Problem requirements >> If a line in the following entries holds the string "agent", include it in the tally. State the total and nothing further.

The data >>
*** Block opens ***
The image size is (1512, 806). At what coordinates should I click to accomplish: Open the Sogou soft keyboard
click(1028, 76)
*** Block closes ***
*** Block opens ***
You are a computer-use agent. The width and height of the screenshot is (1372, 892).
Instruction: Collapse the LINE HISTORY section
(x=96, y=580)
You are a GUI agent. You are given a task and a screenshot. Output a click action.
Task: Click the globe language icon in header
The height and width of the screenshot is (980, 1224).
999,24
*** Block closes ***
Reply >> 2